Data excerpts START

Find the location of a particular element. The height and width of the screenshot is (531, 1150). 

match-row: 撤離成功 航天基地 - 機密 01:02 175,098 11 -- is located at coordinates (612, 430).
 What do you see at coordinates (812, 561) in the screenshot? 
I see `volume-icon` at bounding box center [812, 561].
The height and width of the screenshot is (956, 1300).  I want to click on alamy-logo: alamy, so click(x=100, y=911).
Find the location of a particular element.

Data excerpts END

**Task brief:** Copy out all of the stored entries above verbatim, reproducing every line without alteration.

**Solution to the problem:**
Find the location of a particular element. The height and width of the screenshot is (531, 1150). 

match-row: 撤離成功 航天基地 - 機密 01:02 175,098 11 -- is located at coordinates (612, 430).
 What do you see at coordinates (812, 561) in the screenshot? 
I see `volume-icon` at bounding box center [812, 561].
The height and width of the screenshot is (956, 1300).  I want to click on alamy-logo: alamy, so click(x=100, y=911).
Find the location of a particular element.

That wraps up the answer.